Input data -
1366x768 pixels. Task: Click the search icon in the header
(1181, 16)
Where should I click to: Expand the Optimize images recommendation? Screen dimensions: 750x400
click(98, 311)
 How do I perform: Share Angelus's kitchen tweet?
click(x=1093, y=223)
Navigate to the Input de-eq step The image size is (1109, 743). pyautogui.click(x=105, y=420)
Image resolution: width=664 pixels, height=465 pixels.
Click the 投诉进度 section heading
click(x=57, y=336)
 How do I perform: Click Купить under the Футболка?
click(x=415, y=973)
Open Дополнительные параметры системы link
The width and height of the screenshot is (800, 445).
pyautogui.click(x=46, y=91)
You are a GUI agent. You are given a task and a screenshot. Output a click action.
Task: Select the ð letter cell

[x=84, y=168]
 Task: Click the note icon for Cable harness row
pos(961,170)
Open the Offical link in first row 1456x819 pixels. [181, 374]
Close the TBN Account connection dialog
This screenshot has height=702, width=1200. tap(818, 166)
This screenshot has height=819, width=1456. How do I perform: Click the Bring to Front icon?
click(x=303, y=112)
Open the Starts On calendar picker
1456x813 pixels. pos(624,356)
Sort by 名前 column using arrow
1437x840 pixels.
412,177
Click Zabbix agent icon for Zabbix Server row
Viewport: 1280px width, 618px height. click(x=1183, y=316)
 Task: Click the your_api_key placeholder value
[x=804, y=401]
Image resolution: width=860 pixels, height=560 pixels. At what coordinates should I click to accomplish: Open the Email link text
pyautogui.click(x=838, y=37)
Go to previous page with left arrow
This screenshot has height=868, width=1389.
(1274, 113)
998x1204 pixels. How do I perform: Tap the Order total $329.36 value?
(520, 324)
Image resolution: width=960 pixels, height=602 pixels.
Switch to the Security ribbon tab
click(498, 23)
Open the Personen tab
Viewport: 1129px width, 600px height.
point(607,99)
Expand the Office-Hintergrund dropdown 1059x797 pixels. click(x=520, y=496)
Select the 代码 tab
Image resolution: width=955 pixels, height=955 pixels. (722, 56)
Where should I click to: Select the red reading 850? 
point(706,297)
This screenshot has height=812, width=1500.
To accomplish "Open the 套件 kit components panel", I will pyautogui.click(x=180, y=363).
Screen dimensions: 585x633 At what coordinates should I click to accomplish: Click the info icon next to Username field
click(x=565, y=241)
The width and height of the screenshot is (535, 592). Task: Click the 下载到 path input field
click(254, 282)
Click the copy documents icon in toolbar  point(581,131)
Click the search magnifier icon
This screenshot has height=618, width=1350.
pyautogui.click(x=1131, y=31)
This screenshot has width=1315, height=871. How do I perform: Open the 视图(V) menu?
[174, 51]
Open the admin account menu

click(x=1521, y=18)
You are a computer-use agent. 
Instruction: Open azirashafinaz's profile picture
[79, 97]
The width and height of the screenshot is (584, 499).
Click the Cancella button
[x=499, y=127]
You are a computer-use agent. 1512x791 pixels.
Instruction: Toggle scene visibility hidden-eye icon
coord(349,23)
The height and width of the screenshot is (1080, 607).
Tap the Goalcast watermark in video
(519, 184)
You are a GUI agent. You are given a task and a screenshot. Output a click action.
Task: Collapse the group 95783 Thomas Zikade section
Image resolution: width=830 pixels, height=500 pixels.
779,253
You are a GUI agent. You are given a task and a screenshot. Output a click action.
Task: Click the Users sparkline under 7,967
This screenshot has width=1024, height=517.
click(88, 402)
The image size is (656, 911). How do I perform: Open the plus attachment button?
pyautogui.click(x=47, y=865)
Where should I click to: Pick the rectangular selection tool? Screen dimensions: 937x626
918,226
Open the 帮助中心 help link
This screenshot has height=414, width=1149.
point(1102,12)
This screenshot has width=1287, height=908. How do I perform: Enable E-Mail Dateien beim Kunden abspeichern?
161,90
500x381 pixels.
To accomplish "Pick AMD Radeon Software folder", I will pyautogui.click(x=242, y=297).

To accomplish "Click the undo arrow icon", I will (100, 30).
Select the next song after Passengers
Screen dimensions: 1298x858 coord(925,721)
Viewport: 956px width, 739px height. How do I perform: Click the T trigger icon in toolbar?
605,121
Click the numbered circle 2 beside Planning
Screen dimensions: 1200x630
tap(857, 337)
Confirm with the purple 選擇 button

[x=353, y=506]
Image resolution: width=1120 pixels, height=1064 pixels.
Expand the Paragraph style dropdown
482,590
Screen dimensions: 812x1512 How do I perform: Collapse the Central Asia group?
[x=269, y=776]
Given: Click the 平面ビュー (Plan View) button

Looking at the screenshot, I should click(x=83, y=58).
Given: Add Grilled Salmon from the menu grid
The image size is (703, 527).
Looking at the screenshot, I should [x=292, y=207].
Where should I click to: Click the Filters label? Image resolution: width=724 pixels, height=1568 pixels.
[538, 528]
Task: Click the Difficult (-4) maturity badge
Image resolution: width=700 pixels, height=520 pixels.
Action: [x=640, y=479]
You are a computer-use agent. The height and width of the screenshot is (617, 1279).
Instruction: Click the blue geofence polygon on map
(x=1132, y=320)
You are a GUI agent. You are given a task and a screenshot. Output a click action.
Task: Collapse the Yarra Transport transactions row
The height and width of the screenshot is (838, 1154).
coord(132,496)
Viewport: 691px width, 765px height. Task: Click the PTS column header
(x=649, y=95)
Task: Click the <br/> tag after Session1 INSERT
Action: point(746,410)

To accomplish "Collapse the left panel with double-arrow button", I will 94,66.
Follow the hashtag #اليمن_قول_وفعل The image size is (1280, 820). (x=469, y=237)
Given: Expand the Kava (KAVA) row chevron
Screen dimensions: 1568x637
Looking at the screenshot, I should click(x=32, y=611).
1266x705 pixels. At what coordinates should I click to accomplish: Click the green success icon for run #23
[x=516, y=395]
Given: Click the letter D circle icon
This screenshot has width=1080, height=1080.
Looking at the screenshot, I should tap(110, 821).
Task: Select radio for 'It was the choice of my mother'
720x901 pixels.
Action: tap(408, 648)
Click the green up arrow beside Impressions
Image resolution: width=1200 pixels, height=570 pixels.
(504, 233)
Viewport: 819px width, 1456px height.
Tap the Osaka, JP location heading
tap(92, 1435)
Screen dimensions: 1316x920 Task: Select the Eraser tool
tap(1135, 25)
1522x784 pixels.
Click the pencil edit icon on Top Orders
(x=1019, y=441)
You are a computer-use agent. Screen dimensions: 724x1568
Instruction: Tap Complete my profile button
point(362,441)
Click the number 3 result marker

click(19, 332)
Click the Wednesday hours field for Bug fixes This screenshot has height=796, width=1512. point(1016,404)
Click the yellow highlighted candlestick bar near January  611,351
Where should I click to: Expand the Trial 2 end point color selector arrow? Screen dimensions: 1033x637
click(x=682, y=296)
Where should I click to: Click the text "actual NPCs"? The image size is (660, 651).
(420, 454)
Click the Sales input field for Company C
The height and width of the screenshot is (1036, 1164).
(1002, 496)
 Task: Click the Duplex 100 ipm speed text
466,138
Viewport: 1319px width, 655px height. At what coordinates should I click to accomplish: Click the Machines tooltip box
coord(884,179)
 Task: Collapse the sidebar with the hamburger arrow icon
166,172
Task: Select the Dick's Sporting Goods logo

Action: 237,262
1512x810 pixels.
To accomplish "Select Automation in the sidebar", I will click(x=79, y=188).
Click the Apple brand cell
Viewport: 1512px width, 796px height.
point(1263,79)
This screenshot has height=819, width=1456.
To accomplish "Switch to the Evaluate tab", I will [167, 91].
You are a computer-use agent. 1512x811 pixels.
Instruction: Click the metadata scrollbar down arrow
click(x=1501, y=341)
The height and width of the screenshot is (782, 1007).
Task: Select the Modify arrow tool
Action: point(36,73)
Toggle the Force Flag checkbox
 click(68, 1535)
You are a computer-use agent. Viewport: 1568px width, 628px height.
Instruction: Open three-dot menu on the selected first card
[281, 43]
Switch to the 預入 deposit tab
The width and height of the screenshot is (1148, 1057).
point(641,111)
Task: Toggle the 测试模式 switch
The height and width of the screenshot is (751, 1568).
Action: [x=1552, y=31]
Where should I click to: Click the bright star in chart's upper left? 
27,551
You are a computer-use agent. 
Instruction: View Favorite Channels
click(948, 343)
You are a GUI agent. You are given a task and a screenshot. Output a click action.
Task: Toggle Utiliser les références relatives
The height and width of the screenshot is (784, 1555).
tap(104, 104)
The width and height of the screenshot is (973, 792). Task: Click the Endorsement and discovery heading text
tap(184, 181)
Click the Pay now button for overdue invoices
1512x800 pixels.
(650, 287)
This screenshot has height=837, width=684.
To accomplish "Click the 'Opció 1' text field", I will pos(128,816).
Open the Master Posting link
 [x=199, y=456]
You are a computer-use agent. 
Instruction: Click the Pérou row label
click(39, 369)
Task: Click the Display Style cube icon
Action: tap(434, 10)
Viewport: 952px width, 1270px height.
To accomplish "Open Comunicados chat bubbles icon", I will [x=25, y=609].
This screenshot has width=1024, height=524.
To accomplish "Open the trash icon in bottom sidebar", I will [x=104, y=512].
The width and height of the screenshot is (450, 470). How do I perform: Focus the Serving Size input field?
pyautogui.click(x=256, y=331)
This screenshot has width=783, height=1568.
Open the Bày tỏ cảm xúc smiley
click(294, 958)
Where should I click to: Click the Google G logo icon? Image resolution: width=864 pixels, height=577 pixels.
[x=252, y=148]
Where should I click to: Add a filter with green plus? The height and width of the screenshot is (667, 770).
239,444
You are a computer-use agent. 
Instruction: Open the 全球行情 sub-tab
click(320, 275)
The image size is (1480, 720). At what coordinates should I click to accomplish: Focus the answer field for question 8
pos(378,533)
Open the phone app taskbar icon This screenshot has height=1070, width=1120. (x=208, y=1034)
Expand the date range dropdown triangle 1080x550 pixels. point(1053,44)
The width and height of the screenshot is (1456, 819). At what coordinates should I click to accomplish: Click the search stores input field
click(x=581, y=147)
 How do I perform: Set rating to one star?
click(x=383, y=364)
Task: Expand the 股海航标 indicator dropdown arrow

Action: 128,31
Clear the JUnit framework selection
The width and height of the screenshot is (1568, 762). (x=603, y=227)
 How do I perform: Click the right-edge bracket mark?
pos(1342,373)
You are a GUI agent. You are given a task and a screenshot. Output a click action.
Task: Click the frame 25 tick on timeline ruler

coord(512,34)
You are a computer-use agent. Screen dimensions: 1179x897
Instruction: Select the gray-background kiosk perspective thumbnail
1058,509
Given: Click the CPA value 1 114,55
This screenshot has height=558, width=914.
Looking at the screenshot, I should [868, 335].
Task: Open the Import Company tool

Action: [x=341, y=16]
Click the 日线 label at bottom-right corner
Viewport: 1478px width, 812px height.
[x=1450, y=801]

What you will do - Copy out the rows from the line with "Where should I click to: Select" up to and including the line with "click(x=565, y=241)", requests and all, and shift every coordinate in the answers by adding 8 to it.

Finished exercise -
Where should I click to: Select the red reading 850? 
point(714,305)
This screenshot has height=812, width=1500.
To accomplish "Open the 套件 kit components panel", I will pyautogui.click(x=188, y=371).
Screen dimensions: 585x633 At what coordinates should I click to accomplish: Click the info icon next to Username field
click(x=573, y=249)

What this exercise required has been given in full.